*EXCERPT PROVIDED*:
--------------------
The CoViD pandemic has fundamentally changed the way we work. The combination of movement and contact restrictions, modern communication infrastructure, and collaborative technologies has made remote working an increasingly viable option. In this new context of hybrid work, it is necessary to re-examine best practices for workplaces. How does a business go about creating best-in-class office space?
Investments in workplace transformation are a priority for most businesses even amid the upheaval of the pandemic. An increasing number of companies are eyeing a change to flexible hub-and-spoke workplace models. How employees react to these changes may well depend on their age, with surveys suggesting younger employees are more open to flexible working. The aspect of employee experience is important, because an estimated 41% of employees are considering changing jobs. All this means creating efficient, flexible, and ergonomic workplaces is more important than ever.
A study by the International Data Corporation (IDC) has attempted to define best practices and building blocks for a modern workplace. In collaboration with high-profile space providers and businesses, the study examines the issue with an envisioned end-state of best employee experience, ease of marketing, high flexibility and measurability, future-proof infrastructure, and security. How might such an office be built?
Consistent experiences
In a time of upheaval and uncertainty, the foremost building block is consistency in employee experience. It is well acknowledged that consistency in HR policies helps with employee hiring and retention. The same applies for consistency in workplace experience. Predictable and repeated office habits and interactions can greatly smooth the ongoing workplace transition to hybrid work.
A best-in-class workplace should ensure consistent work tools, ambience (such as lighting and HVAC), personalisation, and services (such as security and parking) across the business real estate. With hub-and-spoke office models, it is necessary to ensure uniformity from the main hub office to the local spoke offices.
--------------------
*DATASET CONTENT*:
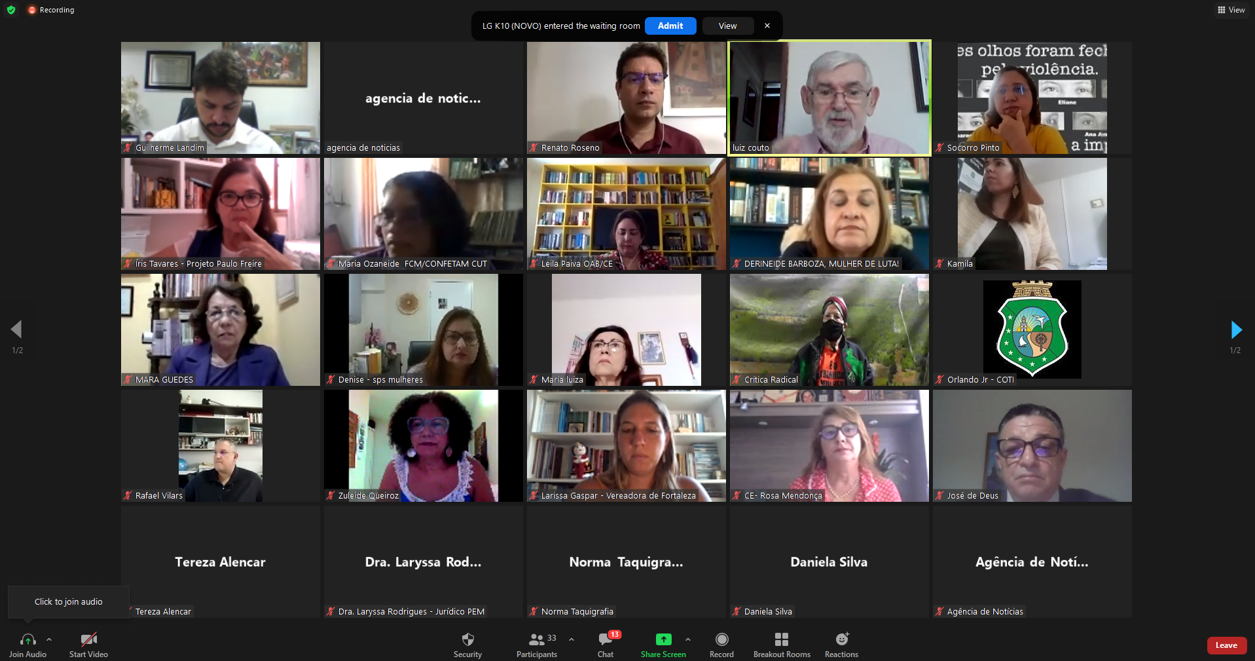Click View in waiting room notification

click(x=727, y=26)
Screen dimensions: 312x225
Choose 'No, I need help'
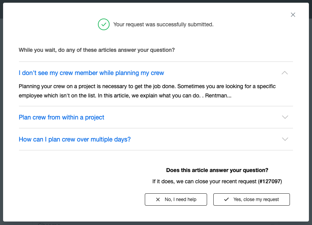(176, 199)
--------------------
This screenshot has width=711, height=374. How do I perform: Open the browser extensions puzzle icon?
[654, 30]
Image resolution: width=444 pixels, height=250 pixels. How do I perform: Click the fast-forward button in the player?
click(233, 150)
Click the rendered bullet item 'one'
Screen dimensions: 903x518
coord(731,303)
--------------------
*EXERCISE A*: Print the section of the passage on modern workplaces that starts at "A study by the" and ends at "to hybrid work.".
*EXERCISE B*: Carry on the passage on modern workplaces from its last sentence.

*TASK RESPONSE A*:
A study by the International Data Corporation (IDC) has attempted to define best practices and building blocks for a modern workplace. In collaboration with high-profile space providers and businesses, the study examines the issue with an envisioned end-state of best employee experience, ease of marketing, high flexibility and measurability, future-proof infrastructure, and security. How might such an office be built?
Consistent experiences
In a time of upheaval and uncertainty, the foremost building block is consistency in employee experience. It is well acknowledged that consistency in HR policies helps with employee hiring and retention. The same applies for consistency in workplace experience. Predictable and repeated office habits and interactions can greatly smooth the ongoing workplace transition to hybrid work.

*TASK RESPONSE B*:
Workplace purpose
With the rise of remote working, businesses should evaluate the purpose of offices. What does a workplace offer that a home office does not? The answer: purpose-driven work settings. Employees head to offices with specific work goals and purposes in mind. A modern workplace must understand purpose and allocate space, tools, infrastructure, and services in accordance to changing usage requirements.
Purpose-driven work phases like collaboration, focused work, events, etc. all have their specific requirements which may demand space re-allocation, IT infrastructure, collaborative tools, or even services like catering. An ideal workplace should be receptive, flexible, and adaptable to these purposes.
Seamless journey in hybrid work
With hybrid work, a challenge arises in ensuring a frictionless merging of the online and offline worlds. According to IDC research, a third of organisations consider technological consistency across core work locations as a top IT goal. Whether at a home office or onsite premises or a client meeting, an employee should have even and undiminished opportunities to contribute to collaborative work.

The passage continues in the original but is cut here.